AIM:
Starting at the beginning of the records and ending with the line that contains "(x=372, y=525)", put each line into a numbered list, including that final line and skipping any blank lines.

MATERIAL PROVIDED:
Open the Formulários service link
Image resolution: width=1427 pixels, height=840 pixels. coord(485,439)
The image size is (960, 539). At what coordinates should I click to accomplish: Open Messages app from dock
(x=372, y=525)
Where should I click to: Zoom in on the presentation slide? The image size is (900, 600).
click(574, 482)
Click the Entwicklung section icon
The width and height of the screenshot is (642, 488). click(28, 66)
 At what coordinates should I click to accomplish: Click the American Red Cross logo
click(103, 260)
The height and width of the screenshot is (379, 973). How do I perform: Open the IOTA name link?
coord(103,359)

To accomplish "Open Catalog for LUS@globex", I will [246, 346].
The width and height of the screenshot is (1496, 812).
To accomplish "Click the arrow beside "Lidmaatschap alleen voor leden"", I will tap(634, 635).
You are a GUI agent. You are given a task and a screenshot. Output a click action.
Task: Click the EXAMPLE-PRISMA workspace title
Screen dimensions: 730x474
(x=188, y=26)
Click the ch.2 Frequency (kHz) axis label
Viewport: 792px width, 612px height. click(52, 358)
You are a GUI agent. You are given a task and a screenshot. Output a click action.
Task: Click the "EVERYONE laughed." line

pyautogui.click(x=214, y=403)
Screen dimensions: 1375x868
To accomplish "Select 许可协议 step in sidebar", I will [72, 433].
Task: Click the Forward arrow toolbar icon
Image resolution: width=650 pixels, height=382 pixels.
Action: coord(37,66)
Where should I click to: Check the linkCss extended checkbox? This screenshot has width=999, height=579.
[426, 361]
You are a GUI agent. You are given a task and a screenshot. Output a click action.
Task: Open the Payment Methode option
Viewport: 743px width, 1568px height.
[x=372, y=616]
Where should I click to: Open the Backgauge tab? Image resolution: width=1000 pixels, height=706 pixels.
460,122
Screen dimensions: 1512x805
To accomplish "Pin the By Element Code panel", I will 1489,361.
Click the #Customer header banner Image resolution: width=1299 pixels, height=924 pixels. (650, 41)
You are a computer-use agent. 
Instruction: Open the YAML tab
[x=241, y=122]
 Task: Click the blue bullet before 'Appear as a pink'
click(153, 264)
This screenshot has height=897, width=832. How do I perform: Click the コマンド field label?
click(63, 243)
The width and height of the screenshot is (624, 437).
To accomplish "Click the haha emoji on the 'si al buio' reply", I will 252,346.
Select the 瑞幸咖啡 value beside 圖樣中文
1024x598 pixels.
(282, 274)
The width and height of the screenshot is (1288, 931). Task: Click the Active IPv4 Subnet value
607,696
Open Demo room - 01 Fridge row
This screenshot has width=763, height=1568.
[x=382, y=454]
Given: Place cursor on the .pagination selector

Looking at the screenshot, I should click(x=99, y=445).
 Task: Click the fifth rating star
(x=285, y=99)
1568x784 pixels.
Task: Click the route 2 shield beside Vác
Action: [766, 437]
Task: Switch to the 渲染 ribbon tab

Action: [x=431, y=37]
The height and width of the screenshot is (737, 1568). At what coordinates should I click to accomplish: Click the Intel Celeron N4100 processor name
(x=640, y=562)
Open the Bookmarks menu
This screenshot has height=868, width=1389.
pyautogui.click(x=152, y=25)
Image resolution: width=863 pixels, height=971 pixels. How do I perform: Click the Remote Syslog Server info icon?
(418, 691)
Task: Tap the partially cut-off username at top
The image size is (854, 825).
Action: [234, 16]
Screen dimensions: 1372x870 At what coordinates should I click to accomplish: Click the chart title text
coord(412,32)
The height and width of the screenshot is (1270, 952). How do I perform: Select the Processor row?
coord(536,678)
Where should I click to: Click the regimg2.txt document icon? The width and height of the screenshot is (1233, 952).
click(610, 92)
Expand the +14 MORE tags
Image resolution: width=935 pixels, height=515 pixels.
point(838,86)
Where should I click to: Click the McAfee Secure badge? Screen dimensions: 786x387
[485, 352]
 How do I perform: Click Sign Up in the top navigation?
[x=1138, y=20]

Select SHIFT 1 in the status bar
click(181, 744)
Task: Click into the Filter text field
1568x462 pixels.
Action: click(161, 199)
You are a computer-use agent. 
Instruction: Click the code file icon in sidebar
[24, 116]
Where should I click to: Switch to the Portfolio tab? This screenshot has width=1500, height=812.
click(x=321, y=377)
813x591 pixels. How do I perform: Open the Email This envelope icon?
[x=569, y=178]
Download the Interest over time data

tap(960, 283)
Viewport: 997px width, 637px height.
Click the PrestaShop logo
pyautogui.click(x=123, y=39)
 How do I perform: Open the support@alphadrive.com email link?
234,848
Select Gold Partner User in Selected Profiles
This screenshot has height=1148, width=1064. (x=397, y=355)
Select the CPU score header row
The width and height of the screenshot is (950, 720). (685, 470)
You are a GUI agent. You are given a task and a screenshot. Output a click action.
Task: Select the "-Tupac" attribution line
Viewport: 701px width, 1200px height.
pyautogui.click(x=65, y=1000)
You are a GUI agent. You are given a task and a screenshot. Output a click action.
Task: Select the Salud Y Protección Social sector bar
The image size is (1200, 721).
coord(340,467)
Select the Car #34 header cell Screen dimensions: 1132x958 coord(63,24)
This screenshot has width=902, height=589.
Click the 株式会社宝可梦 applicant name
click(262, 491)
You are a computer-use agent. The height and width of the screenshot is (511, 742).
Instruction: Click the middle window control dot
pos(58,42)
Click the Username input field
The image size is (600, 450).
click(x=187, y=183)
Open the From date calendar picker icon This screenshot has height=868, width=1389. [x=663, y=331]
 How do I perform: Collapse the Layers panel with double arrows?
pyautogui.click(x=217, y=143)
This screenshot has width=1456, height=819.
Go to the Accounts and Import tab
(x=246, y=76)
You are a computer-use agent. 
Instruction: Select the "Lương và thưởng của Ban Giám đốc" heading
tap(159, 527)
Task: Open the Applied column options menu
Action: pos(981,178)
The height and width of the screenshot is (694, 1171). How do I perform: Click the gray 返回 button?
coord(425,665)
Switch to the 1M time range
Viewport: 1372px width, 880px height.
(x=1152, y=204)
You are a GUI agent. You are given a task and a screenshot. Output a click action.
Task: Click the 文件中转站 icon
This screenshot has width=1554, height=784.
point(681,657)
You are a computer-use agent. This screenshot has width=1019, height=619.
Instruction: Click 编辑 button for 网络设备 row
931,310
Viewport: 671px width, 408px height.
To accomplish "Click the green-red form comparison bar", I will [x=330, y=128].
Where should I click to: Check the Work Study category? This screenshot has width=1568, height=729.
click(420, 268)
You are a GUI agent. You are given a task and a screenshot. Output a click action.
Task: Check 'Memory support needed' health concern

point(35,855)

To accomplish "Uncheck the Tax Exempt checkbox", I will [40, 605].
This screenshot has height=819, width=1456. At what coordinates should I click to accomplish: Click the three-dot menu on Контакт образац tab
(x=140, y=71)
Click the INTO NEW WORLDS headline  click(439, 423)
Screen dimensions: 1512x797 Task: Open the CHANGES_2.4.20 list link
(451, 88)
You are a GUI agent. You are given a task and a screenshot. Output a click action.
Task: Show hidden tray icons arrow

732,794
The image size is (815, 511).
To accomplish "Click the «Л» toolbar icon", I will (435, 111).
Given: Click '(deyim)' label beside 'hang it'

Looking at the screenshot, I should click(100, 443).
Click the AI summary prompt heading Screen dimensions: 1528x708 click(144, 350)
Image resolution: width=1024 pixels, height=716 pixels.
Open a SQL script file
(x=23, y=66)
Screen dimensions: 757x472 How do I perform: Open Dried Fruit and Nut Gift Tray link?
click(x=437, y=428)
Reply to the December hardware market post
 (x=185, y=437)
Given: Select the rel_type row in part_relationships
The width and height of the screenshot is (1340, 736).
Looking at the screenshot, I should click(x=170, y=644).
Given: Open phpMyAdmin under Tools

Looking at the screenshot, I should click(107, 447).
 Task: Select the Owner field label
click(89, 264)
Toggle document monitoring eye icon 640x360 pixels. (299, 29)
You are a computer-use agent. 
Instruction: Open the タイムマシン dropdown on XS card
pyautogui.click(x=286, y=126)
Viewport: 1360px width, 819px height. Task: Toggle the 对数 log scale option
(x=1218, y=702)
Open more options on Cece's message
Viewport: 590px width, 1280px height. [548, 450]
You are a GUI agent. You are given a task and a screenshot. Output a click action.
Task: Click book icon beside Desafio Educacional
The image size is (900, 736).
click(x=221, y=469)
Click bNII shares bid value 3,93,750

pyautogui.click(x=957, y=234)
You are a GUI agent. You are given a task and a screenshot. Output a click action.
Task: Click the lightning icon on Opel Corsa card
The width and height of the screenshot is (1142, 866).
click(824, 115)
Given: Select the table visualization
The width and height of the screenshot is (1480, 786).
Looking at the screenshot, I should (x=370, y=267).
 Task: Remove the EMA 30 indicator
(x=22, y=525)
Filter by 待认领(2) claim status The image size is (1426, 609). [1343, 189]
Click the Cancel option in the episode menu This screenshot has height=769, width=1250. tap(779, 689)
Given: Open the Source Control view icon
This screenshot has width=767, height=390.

EXERCISE ANSWER:
1. Open the Formulários service link
2. Image resolution: width=1427 pixels, height=840 pixels. coord(485,439)
3. The image size is (960, 539). At what coordinates should I click to accomplish: Open Messages app from dock
4. (x=372, y=525)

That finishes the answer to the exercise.